She was referring to all the times she went out of script and defied the reactions her characters were supposed to have. In “The Witch,” while filming the scene in which her character, Thomasin, is dragged in from the farmyard, the direction is that she would cry. Despite her usually being able to cry on cue, the tears would not come. “Eventually, I said, ‘She’s angry; she’s fucking pissed. She’s been blamed time and time again, and she’s not doing anything. We have to stop with the crying.'”

It is more than about tears. It’s about genuine representation of the feminine character

Later on, in 2022, Taylor-Joy’s character in “The Menu” discovers that her date has intentionally brought her to the film’s restaurant setting to die. The script read that her character would respond with a tear rolling down her cheek. “What planet are we living on? I was like, ‘Let me explain to you: I am going to leap across the table and try and literally kill him with my bare hands,'” she says.

As director Robert Eggers explained to GQ, in her next project, “The Northman,” Taylor-Joy “added another flourish of visceral fury” to the scene where she is about to sleep with a man against her will. Taylor-Joy remembers racking her brain for everything a woman might do to discourage someone from touching them. Then it came to her. “It was Anya’s idea for Olga to douse her hand with her own menstrual blood before slapping Fjölnir in the face,” Eggers says, recalling it as a “very strong, defiant, and memorable choice.”

For Taylor-Joy, changing the narrative was also a personal journey

Born in Miami and raised in Buenos Aires and London, the young actress faced criticism and bullying early on.

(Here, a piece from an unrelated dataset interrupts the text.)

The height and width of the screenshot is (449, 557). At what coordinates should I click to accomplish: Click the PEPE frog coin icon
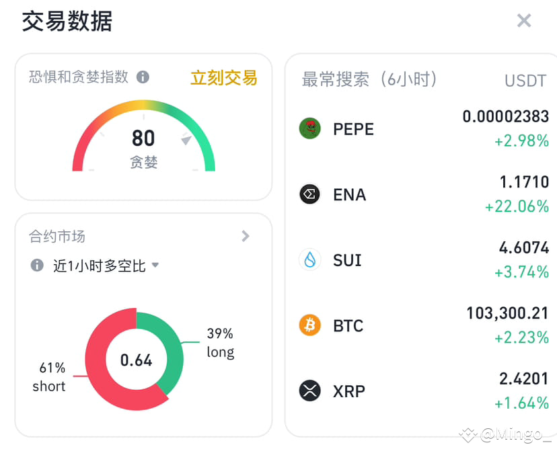309,128
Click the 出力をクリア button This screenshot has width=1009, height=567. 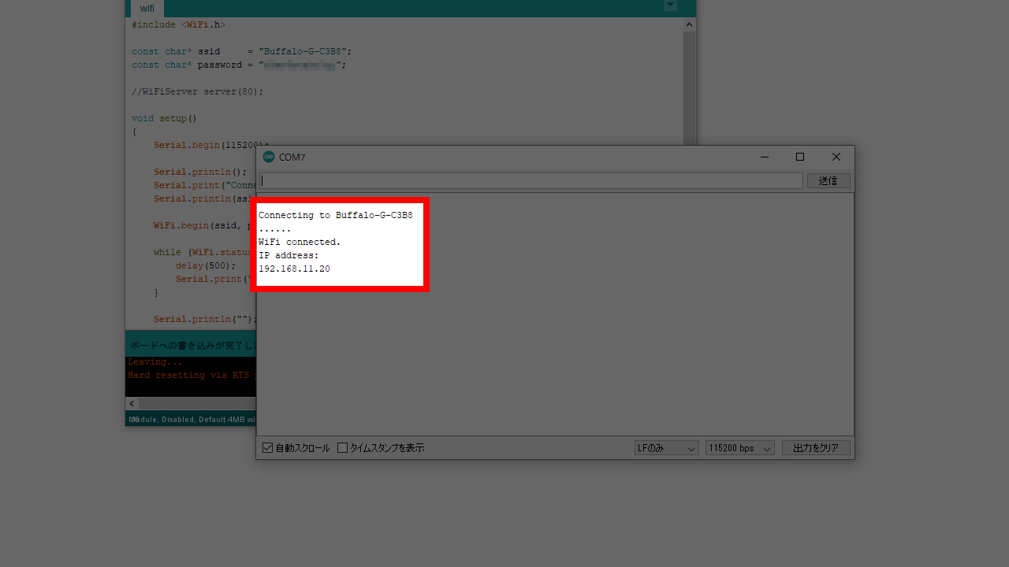[x=815, y=448]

She couldn’t fit in, and the language and cultural barriers made her feel like an outsider. 

“The message I was getting at school was that everything about me was wrong. I think the way that I looked played into it, and then the extremes of my personality definitely played into it,” she says. “If I loved something, I loved something. I have no chill in any regard, and that can be frightening for people, I guess.”

But after her breakthrough with “The Witch,” she vowed never to make anyone else feel as she did during her childhood.

“As a survival mechanism, you learn to be self-effacing and self-deprecating. You bury yourself before anybody else does,” Taylor-Joy said. “What I’m coming to understand is: as long as you’re not causing anyone else harm, you have to stand your ground.”